→ Document extract:
● ● ● ● ●
Explaining magnetron sputtering growth of nanoporous thin films

by | Apr 18, 2014

Researchers from CSIC have developed a fundamental framework to explain the growth of nanoporous thin films when the magnetron sputtering technique is used.

Plasma-assisted techniques are regularly used to fabricate compact and dense films for microelectronics and protective coatings for a wide range of applications (from turbine blades to food and beverage). The past few years have witnessed the development of new deposition modes at oblique angles that allow the synthesis of nanoporous materials, of interest for numerous technological fields, such as self-cleaning surfaces, fuel cells, microfluidic devices, or solar cells, to name a few. In these cases, the formation of nanopores is the outcome of self-shadowing effects when vapor species arrive at the film surface along a tilted direction.
● ● ● ● ●
→ Problems to work on:
(1) In the article on magnetron sputtering growth of nanoporous thin films, what causes nanopores to form when films are deposited at oblique angles?
(2) Pick up the article on magnetron sputtering growth of nanoporous thin films after its final sentence and write the next paragraph.

→ Collected data:
● ● ● ● ●
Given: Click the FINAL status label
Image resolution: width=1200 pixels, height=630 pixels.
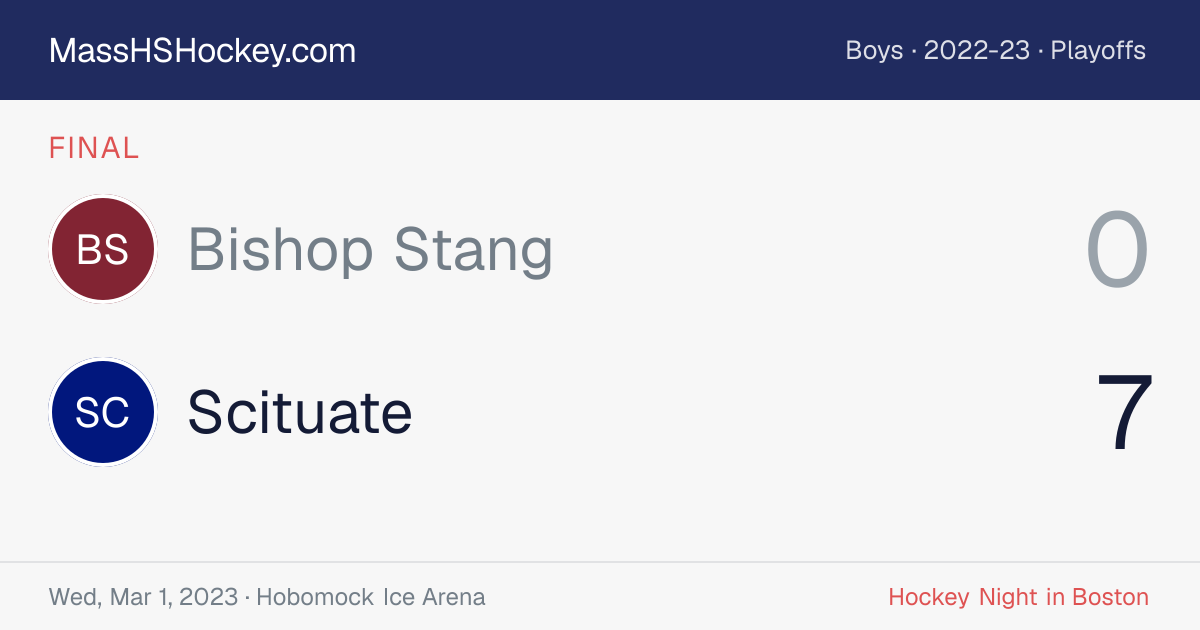Looking at the screenshot, I should pyautogui.click(x=94, y=148).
● ● ● ● ●
→ Response list:
(1) Nanopores form through self-shadowing effects when vapor species arrive at the film surface along a tilted direction.

(2)
With these developments in mind, researchers from the Spanish Research Council (CSIC) have developed a fundamental framework to explain the growth of nanoporous thin films when the magnetron sputtering technique is used. They have described the transport of vapor species through a plasma towards a tilted surface by introducing the concept of thermalization degree of sputtered particles, which effectively accounts for the collisional processes in the vapor phase between the traveling atoms and the plasma species. This theoretical framework has been experimentally tested by preparing different nanoporous structures and analyzing them by high energy ion beam tools, obtaining a remarkable agreement in all studied conditions. This research, financed by the FUNCOAT Consolider project, has quantitatively demonstrated the relevance of collisional plasma processes in the development and growth of nanoporous thin film structures.